Wie an den zahlreichen Beiträgen zu dem Thema im Internet zu erkennen ist, scheint der Bedarf durch fertig käufliche Geräte nicht ausreichend gedeckt zu sein. Ich habe seit einiger Zeit ein Aquarium und mir sind die fertigen Kauflösungen zu unflexibel und/oder zu teuer.

Fazit: Ein ultimatives Steuergerät ist zu entwickeln; hier geht's zum Diskussionsthread dieses Projekts.

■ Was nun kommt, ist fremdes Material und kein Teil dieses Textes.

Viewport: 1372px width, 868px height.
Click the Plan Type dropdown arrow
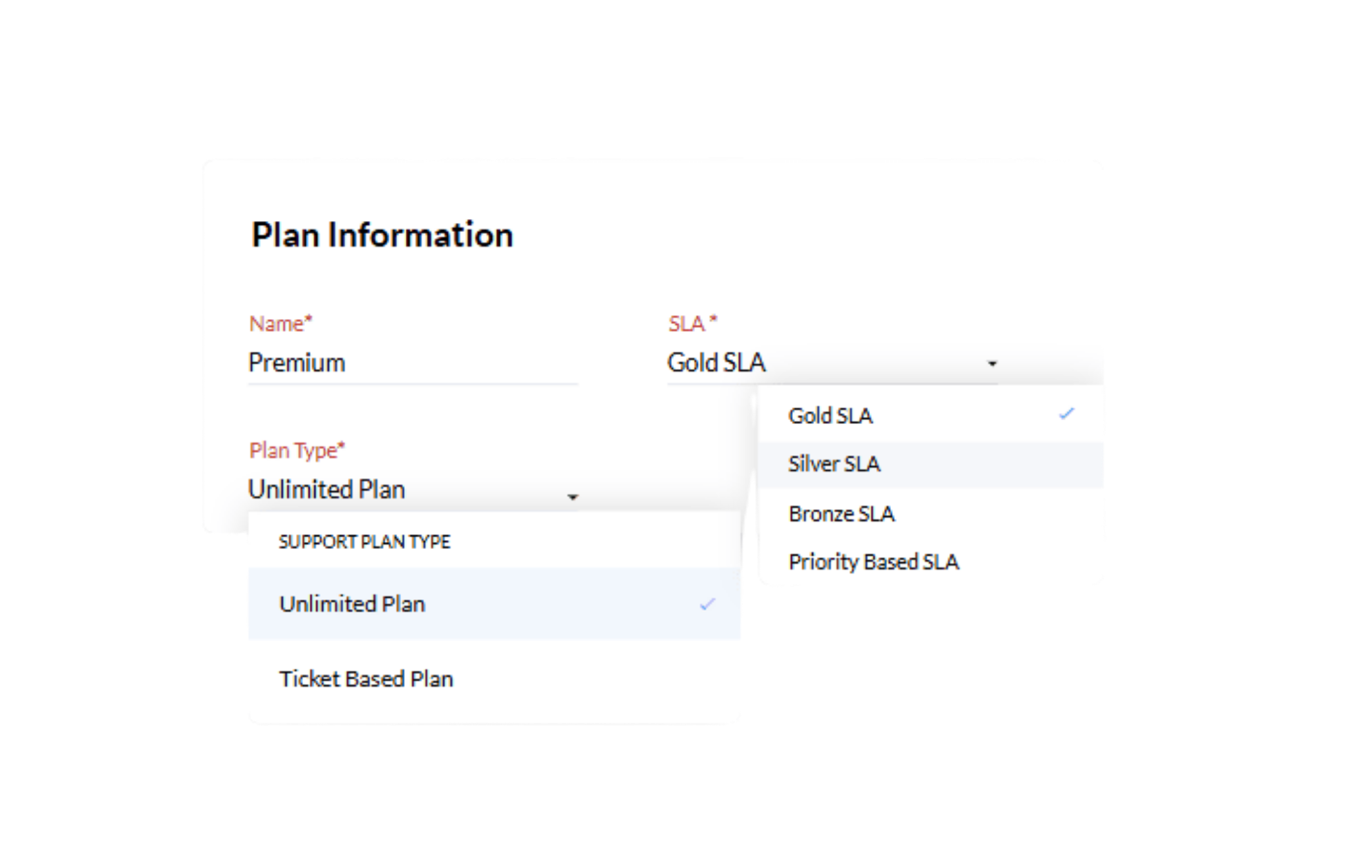(573, 497)
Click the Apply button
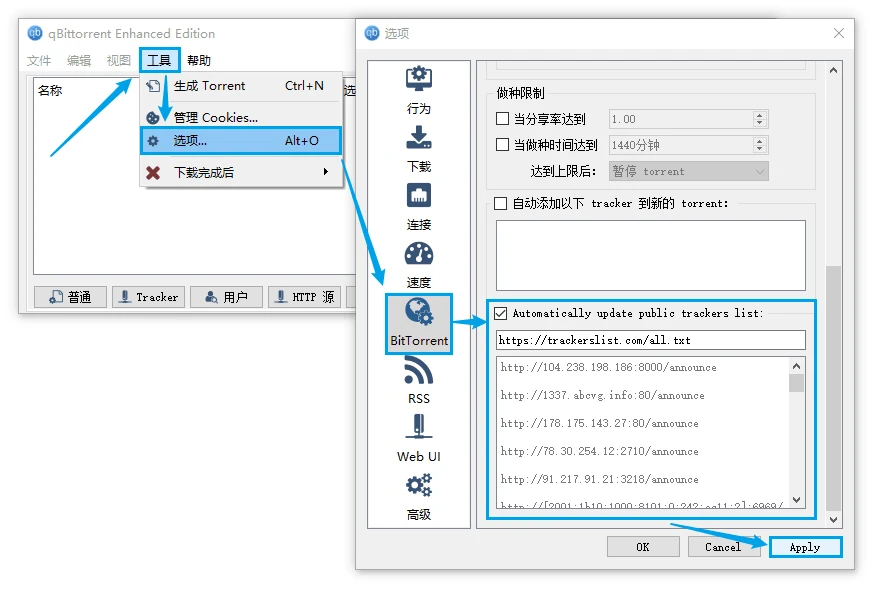 click(x=805, y=547)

Terrarien-Steuerung: Auch wenn die Überschrift es anders vermuten lässt, ist das Gerät auch für Terrarien vorgesehen. Im folgenden Text wird zur besseren Lesbarkeit trotzdem immer von einem Aquarium gesprochen.

Es handelt sich nicht um ein komerzielles Projekt. Bei Bedarf können wir aber Sammelbestellungen z.B. beim Platinenservice organisieren.

Übergeordnete Anforderungen

  • Das Steuergerät ist erweiterbar, auch um Komponenten die nicht jeder benötigt.
  • Das Steuergerät ist sehr preiswert, insbesondere in seiner Basisversion.
  • Der Stromverbrauch ist auf „total cost of ownership“ optimiert.
  • Möglichst alle sinnvollen Ideen und Vorschläge sollten durch Erweiterungen realisierbar sein, sofern sie in der Basisversion nicht enthalten sind.
  • Das Steuergerät entspricht allen wichtigen Vorschriften (TÜV-, CE-, …); eine Approbation ist natürlich nicht geplant.

[Bearbeiten] Beschreibung

[Bearbeiten] Bedienung über die integrierte Mini-Bedienung

Datei:Aquarium-Satellit.png

Die Mini-Bedienung ist die minimal vorgesehene Anzeige- und Bedienmöglichkeit. Gegenüber dem unten beschriebenen Menü-Bedienteil ist sie deutich spartanischer, aber auch preiswerter. Nacholgend sind die Funktionen beschrieben:

Lich ein/ aus

Duch kurzen Druck auf die Tasten ein oder aus wir das Aquarium-Licht ein- ode ausgeschaltet.

Licht dimmen

Duch langen Druck auf die Tasten ein oder aus wir das Aquarium-Licht heller oder dunkler gedimmt.

Temperatur-Anzeige

Die zweifarbige LED signalisiert im normalen Betrieb über Blink-Sequen die gemessene Temperatur im Aquarium in Schritten von 0,5°C. Es wird angezeigt, ob die Temperatur wärmer oder kälter als Anzeige-Basistemperatur ist. Falls die Anzeige-Basistemperatur vom Anwender nicht anders eingestellt wurde, beträgt sie 22°C. Die Anzeige-Basistemperatur ist nicht die Soll-Temperatur für den Regler, diese wird gesondert eingestellt (s.u.).

Beispiele
Blinksequenz Bedeutung Temperatur
blau - blau - blau - pause Basis - 1,5° 20,5°C
blau - blau - pause Basis - 1,0° 21,0°C
blau - pause Basis - 0,5° 21,5°C
blau - rot - pause Basis ± 0,0° 22,0°C
rot - pause Basis + 0,5° 22,5°C
rot - rot - pause Basis + 1,0° 23,0°C
rot - rot - rot - pause Basis + 1,5° 23,5°C
rot - rot - rot - rot - pause Basis + 2,0° 24,0°C

Zeitautomatik

Durch Betätigen der Mode-Taste wird der Zeit-Programmier-Modus aktiviert und durch ein dauerhaftes rotes Leuchten der LED signalisiert.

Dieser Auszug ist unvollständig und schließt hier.